I don’t know what country she has in mind, but in some hotels in Panama (and other countries I’ve been too) single women hanging out in the bar are frequently (in some hotels almost invariably) prostitutes.

It used to be said that everything but the gaming tables was a loss leader in Vegas. Inexpensive rooms, drinks, and food were all abundantly present in order to entice more visitors into the casinos.

Because it’s happened. I look vaguely Eastern European, and the entrepreneurial spirit of Russia has pervaded illicit industries around the globe. Russian working women are often among the high class escorts that are an expected feature of hotel bars in many areas, and a young woman in business dress slowly nursing a drink is often perceived as soliciting business.

Huh. You must travel in very different parts of the world than I do.

There were many Eastern European hostesses and prostitutes in Tokyo.

I don’t know if I ever saw a Russian / Eastern European woman in a bar in Tokyo who wasn’t a professional.

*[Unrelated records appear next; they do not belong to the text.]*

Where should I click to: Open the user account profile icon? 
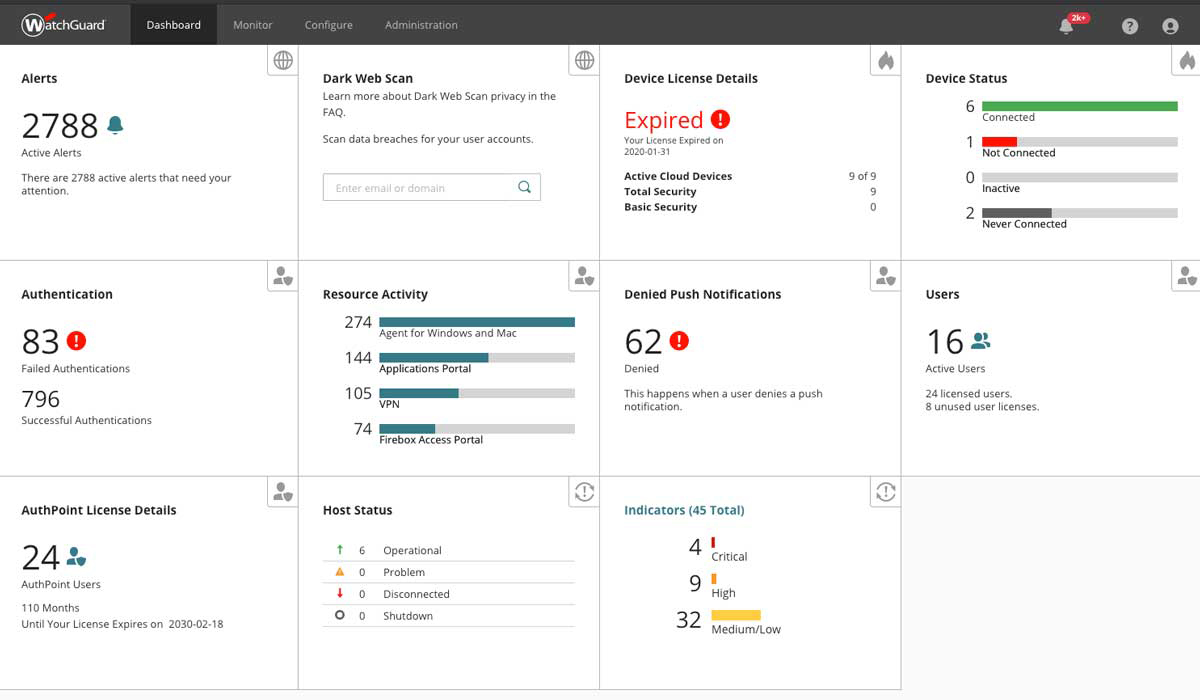1170,25
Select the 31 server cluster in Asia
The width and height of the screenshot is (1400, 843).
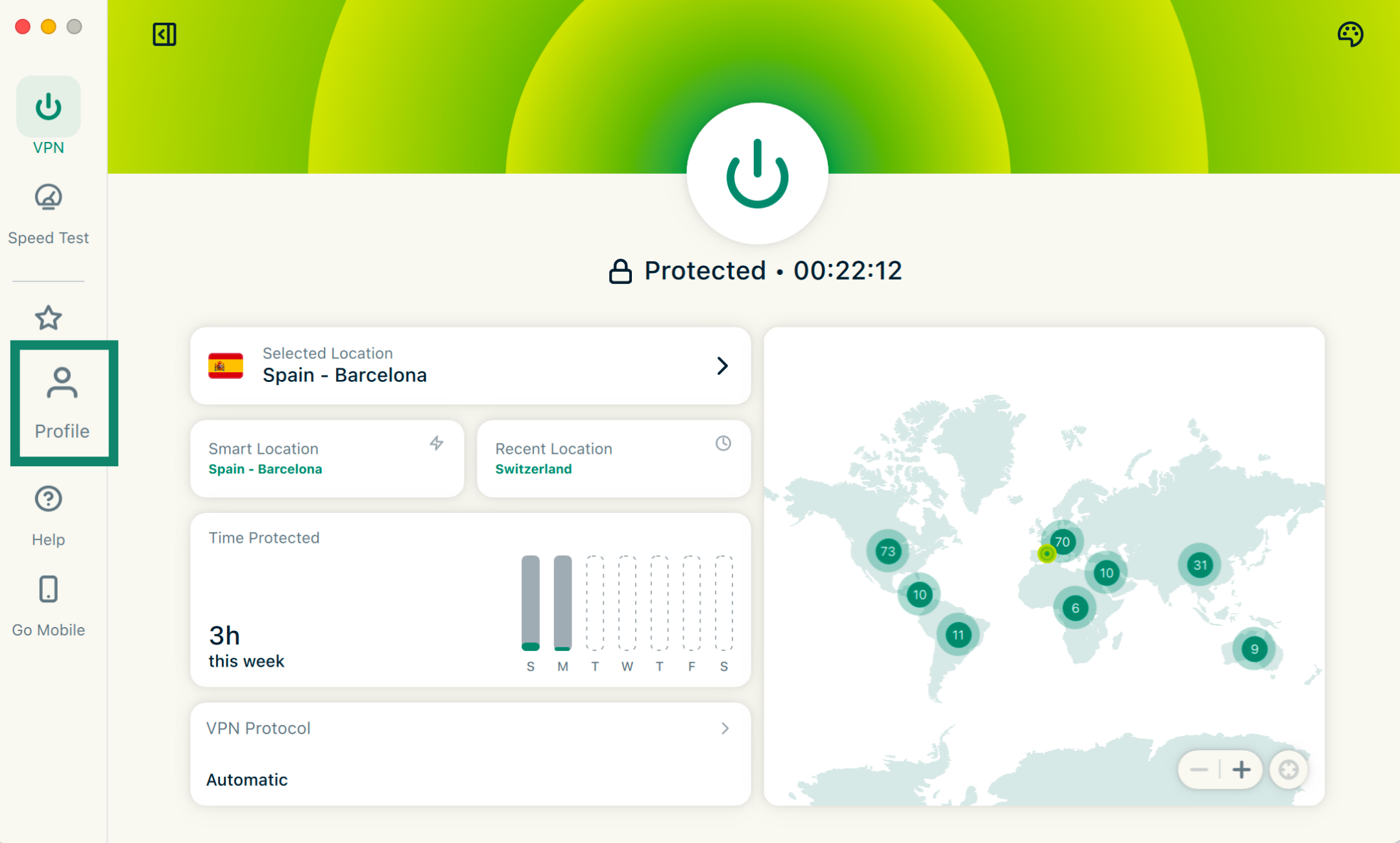coord(1200,565)
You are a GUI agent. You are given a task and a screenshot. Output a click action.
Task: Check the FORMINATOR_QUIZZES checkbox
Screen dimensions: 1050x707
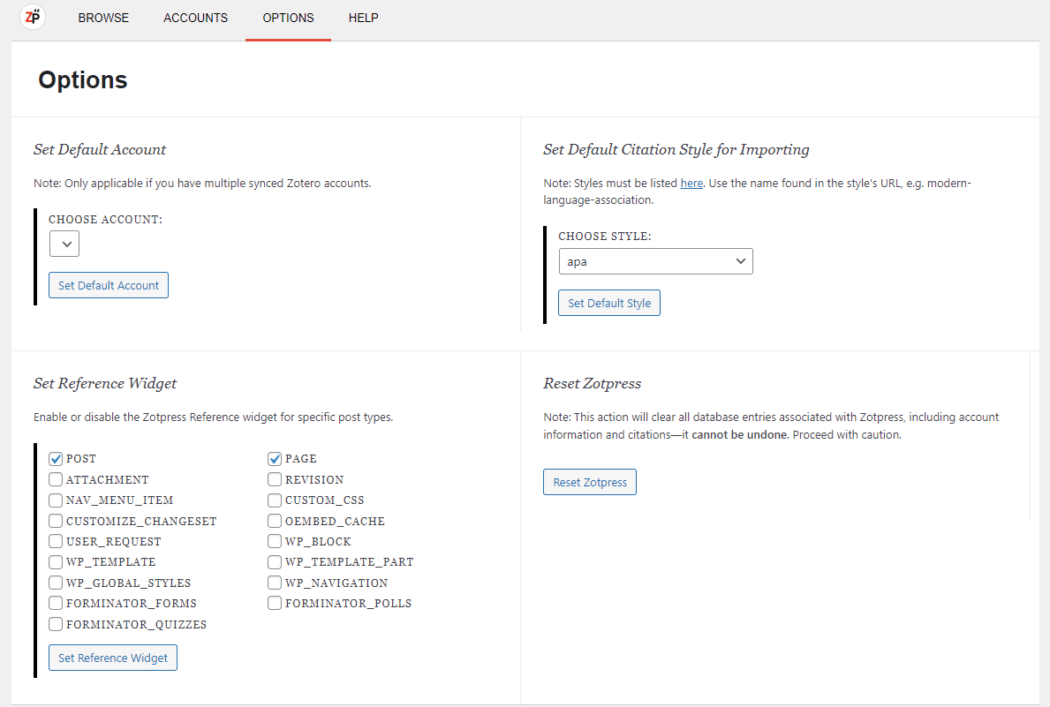pos(56,625)
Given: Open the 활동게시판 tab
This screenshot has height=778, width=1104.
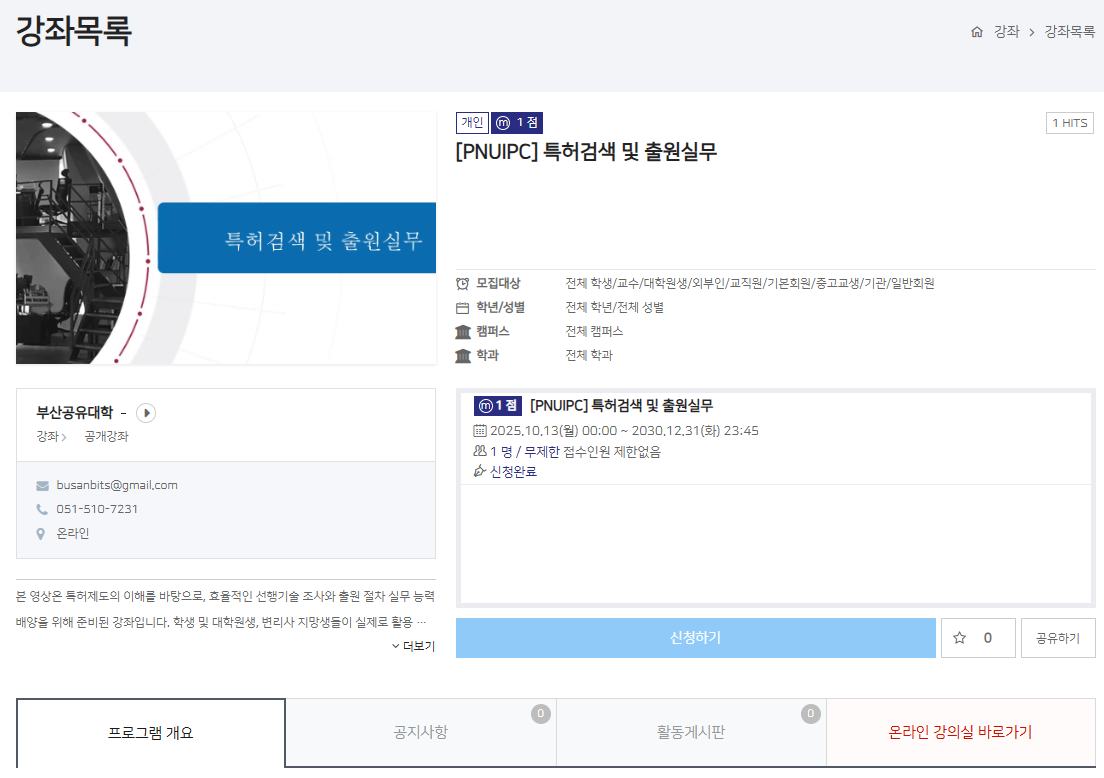Looking at the screenshot, I should pyautogui.click(x=690, y=733).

Probably. But my experience is like even sven’s. (Well, I’m a male, but I’m talking about that association.)Single woman hanging out in a hotel bar = possible prostitute is not all that unusual a connection in my travels.

It’s hardly unknown even in the US. And it’s pretty near standard in much of the developing world.

I hear or heard right here on SD that they put these expensive bottles of whatever, to quench your thirst, on little sensors that tell the front desk what to charge you. That way they don’t have to send a person up to the room to check the mini-bar.

One person said he just picked it up to look at the bottle and they charged him.

Perhaps it has something to do with the hotel learning it’s lessons from the old honor snacks days lol

No one is honest … no not even one.

That’s so funny. I used to travel for work, and I loved eating in the various hotel bars. It never once occurred to me that someone might mistake me for a prostitute. Of course, I usually ordered food and had my nose in a book as well, so maybe that helped…

Hey, phasers on stun everyone, I’m not doubting her. Goodness, I’ve had plenty of propositions myself after all; being propositioned in a hotel seems plausible. It’s just odd that I’ve been on more than a thousand work trips in 14 different countries over my career of 2+ decades and I’ve not encountered such. Then again I do tend to stay in rather expensive places.